Recensione di Giacomo Conti, giugno 2011


UN FISCHIO, SAMBA, MORTE
Cabaret mortuario per trio campestre
“Quel che sarete voi, noi siamo adesso: chi si scorda di noi scorda sé stesso”

Scegliere la morte quale soggetto di spettacolo significa forse aggredire di punta uno degli ultimi tabù, in una società protesa all’esaltazione continua di un modello di vita che non prevede falle.
Di morte non si deve parlare: nessuno muore, tutti mancano o non ci sono più.
Non potendo abolirla si è tentato di cancellarla dal discorso pubblico, incoraggiando l’illusione di raggiungere un’eternità raggelata in cui saremo sempre giovani, lisci, sani e virili. O almeno così sembreremo, mentre continueremo ad ammalarci, sfiorire, scivolare come accade da millenni.
O a crollare, stritolati dalla quotidianità e dalle sue incombenze, e a risorgere cento volte al mese.
Misurarsi con la nostra finitezza ha anche valore civile: sdrammatizzare il tabù e ritornare alla morte evento naturale parte integrante della vita, analizzandoci come creature imperfette e bisognose di otium per affrontare l’esistenza. Un monologo-chiave mima le varie fasi di una vita tipo sottolineando un concetto tanto semplice quanto dimenticato: avere un inizio, un decorso e una conclusione fa parte della bellezza (o della sopportabilità?) del nostro percorso sulla Terra.
L’attacco pare illustrare il titolo in maniera esatta e beffarda: una ragazza soffia nel fischietto, parte un samba sincopato e i tre protagonisti si scatenano. Stop alla musica e parte il dibattito sul post-morte e sulla vita eterna. Pare di assistere non visti al cazzeggio che accompagna ogni veglione di capodanno: poi l’ultima parola del titolo viene sviscerata con varie accezioni in un’equilibrata altalena di amarezza e riso, senza perdere l’informalità di fondo che rende vicino il tutto.
L’andamento divagante è compensato da una solida struttura ternaria: tre persone in scena (due attrici e un attore), tre momenti di morte/crollo/rinascita e tre momenti corali.
L’apporto del comico è il marchio di fabbrica della compagnia e risulta consistente, nelle forme di un umorismo nero che ribalta le convenzioni formali bandendo solennità e ipocrisie.

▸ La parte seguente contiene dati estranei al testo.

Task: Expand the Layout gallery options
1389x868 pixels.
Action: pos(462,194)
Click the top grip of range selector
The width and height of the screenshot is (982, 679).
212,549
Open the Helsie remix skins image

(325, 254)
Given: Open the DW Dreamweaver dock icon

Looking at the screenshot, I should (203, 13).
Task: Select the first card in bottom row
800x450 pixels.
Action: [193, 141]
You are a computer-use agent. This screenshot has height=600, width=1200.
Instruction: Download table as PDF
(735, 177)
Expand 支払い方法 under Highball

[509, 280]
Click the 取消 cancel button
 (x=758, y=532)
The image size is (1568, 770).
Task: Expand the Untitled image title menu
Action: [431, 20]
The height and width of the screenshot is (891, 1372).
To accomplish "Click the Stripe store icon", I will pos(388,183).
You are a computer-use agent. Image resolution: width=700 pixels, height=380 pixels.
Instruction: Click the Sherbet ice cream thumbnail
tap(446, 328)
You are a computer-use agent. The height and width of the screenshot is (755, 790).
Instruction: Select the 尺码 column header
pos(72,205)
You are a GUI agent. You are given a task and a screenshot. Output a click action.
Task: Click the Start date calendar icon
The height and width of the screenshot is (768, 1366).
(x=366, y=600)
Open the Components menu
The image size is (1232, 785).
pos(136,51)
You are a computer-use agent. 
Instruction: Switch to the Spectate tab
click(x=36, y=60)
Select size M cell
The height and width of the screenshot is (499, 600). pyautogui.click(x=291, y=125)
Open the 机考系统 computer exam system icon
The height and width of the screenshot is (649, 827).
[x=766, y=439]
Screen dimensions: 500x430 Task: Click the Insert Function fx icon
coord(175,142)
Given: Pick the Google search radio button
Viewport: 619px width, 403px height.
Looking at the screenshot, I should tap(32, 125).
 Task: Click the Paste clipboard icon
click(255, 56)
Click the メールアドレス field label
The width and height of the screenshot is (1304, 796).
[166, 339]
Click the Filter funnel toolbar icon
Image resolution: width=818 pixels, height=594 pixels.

Lo spettacolo perciò gioca ironicamente sul principio di contraddizione cercando di svelare il legame tra pulsioni vitali e consapevolezza della fine: perciò parlare di morte significa parlare di lavoro, di sesso, dell’immancabile cotechino o del panino mummificato di un Mcdonald’s.
Significa sognare un mondo di fratellanza tra le specie animali e invocare una decrescita felice, magari accendendo una bella sigaretta o addentando un hot dog allusivamente confezionato.
Significa scoprire che dietro gli slogan dell’Onda (Noi la crisi non la paghiamo!) può stare acquattato l’urlo belluino della curva e viceversa.
Significa sorprendersi davanti al potenziale esilarante degli epitaffi, del serioso Ballo in fa diesis minore di Branduardi e dell’Alleluja cantati a cappella travestiti da formelle medievali.
Significa assistere ad una presa in giro che diventa un’impressionante rissa, mettendo in luce l’assurdità del male che ci infliggiamo a vicenda invece di far fronte comune contro la consunzione.
Significa che topona è molto meglio di cara estinta per rimanere nei cuori di chi resta.
La messa in scena dimessa fa risaltare al meglio l’affiatamento del trio e gli assoli dei singoli.
C’è solo quanto serve, in sintonia con la scelta di campo per un teatro agile e adattabile a spazi non-convenzionali: un computer per le musiche di scena, una luminaria simil-natalizia, un pulpito laico per i numeri “musicali” che costituiscono i momenti più spassosi.
Sullo sfondo scorrono immagini dei tre, spersi nella campagna nebbiosa come ectoplasmi fluttuanti: la campagna esclusa dallo spazio del teatro rientra in scena, apparendo però distante e livida.
Il pubblico del Tegras Università riempie il Teatro Akropolis di Sestri Ponente e partecipa con generosità ridendo, battendo le mani e applaudendo a scena aperta.
E’ decisamente una sfida superata quella del Gruppo di Teatro Campestre (per gli amici GTC) di Elisabetta Granara, Chiara Valdambrini, Luca Agricola che firmano testo e regia con la collaborazione di Carlo Strazza, Jan Papas e Davide Pastorello.
E un biglietto da visita sicuro per la selezione della giuria e la replica al Teatro della Tosse.